- **INFORMATION PROVIDED**
+++
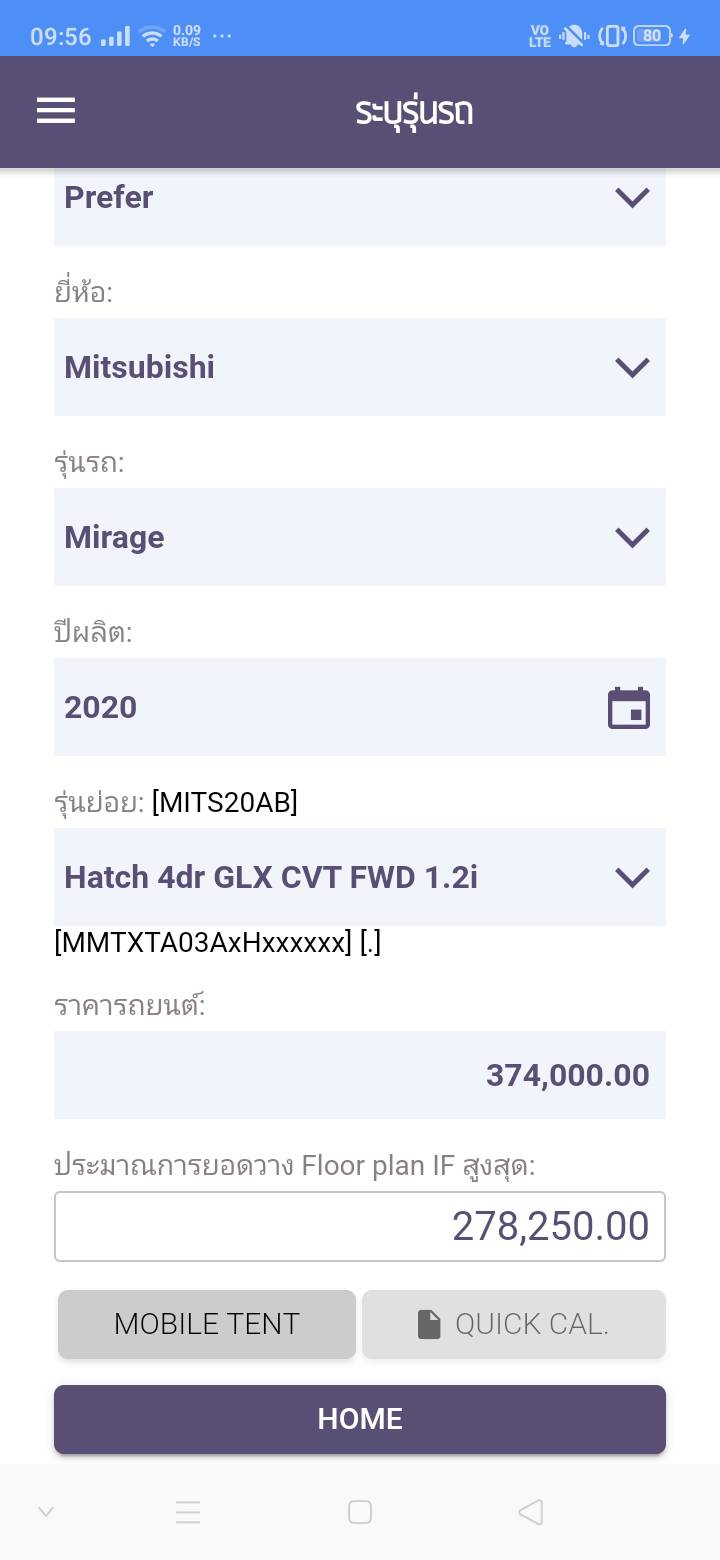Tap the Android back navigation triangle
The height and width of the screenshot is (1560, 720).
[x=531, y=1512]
+++
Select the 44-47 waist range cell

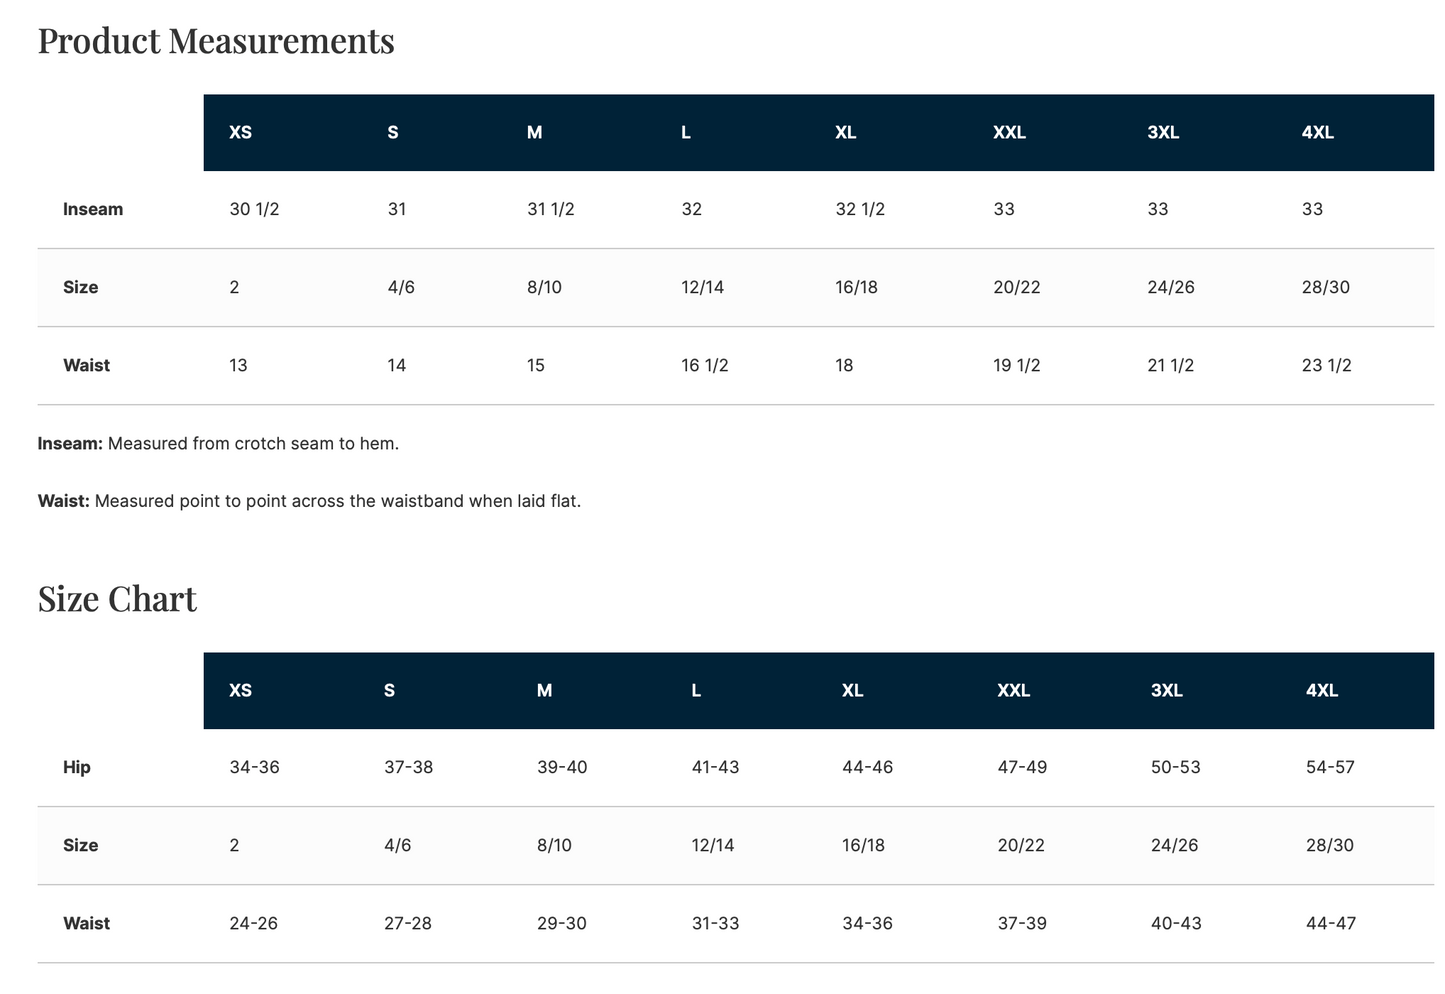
+++
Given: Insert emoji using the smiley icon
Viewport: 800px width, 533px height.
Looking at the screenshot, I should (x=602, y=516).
+++
- **PROBLEM REQUIREMENTS**
Put the lines from the one containing "Tap the Android back navigation triangle" through the one containing "[x=531, y=1512]" into a JSON list of strings, one string per line, with blank lines skipped. Leave the pictures out of the answer.

- **EXERCISE SOLUTION**
[
  "Tap the Android back navigation triangle",
  "The height and width of the screenshot is (1560, 720).",
  "[x=531, y=1512]"
]